Our narrator refuses to say his name because he refuses to be limited by the word that has been given to him, the word that “tells” him. At a young age, he learns that resistance relies on an imaginative power. He doesn’t try to avoid the garbage dump to which he’s been relegated, nor does he simply accept it; instead, he resurrects and transforms the garbage. In doing so, he refuses to submit to the terms established by the system.

There are moments in the book when garbage becomes a brain. Or a book. Or an oracle. Language is like that garbage dump, full of worn-out metaphors. The narrator fashions something new from it. But language also has its sharp edges. Its pollution. One must be brave when handling it.

Toward the very end of the novel, the narrator finds himself still waiting in that endless line, but then suddenly he realizes that a line of people, too, can be transformed. It can move from being a symbol of oppression to one of resistance. The narrator says that he and the others in line are now holding a bomb: “a bomb made of words.”

A book that is so linguistically self-aware, so poetic, so inspired by the silences that exist beyond what is being said—such a book is necessarily a challenge for the translator, who must face profound and intriguing uncertainties on every page, in every line.

The book never falls back on narrative autopilot. It gives the translator—and the reader—no place to rest. Clarice Lispector once wrote that writing is this: “?” She did not imagine writing as the elegant arrangement of words on the page but as the destabilization of one’s own language, a language that is, perhaps, not really one’s own. 

As soon as I was able, I became a man-tree. An affront to the machine. A zero in flames.

The narrator of The Front chooses not another, better name for himself, but no name at all. He is a man-tree but still someone, or something, anonymous. A zero. Nothing. But something. Something in flames. These are the exciting paradoxes the translator must attempt to convey in another language, a language with its own beauty, its own blind spots. (Often, it is beauty itself that produces the blind spot.) 

Here is another refusal articulated by the man-tree: 

I refuse to be the thread limited to the eye of the needle.

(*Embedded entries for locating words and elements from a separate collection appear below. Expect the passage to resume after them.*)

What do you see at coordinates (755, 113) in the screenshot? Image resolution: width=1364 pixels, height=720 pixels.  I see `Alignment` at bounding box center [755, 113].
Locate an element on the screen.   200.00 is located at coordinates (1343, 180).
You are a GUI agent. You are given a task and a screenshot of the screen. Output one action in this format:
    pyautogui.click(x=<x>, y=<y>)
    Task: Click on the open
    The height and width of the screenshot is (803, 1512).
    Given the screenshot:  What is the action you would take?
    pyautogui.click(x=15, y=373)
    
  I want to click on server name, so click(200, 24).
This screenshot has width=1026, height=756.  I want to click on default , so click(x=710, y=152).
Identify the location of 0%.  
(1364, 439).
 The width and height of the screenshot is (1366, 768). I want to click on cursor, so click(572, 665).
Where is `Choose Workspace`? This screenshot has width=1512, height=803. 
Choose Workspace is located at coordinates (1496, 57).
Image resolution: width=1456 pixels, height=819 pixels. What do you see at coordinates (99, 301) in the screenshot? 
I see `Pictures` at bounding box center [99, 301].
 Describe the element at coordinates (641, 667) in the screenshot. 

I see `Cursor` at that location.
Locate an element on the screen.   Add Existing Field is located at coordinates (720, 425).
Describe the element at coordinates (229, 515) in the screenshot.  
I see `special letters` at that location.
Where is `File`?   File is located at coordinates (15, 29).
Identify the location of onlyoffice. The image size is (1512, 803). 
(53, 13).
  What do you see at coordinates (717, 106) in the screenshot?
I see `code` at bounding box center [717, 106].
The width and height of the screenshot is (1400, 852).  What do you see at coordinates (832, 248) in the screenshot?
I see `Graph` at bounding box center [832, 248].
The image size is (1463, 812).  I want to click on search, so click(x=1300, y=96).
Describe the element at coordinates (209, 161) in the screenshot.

We exist for some other orbit, we’re meant to head toward a different star.

There are a number of ways that we might read this passage. Here’s one: the self—or the story that the self tells about itself—is part of a much larger design. But not necessarily. The writer can refuse… and disrupt. It’s the unruly thread that The Front favors. 


Johnny Lorenz is a professor of literature at Montclair State University and the translator of Edimilson de Almeida Pereira’s The Front.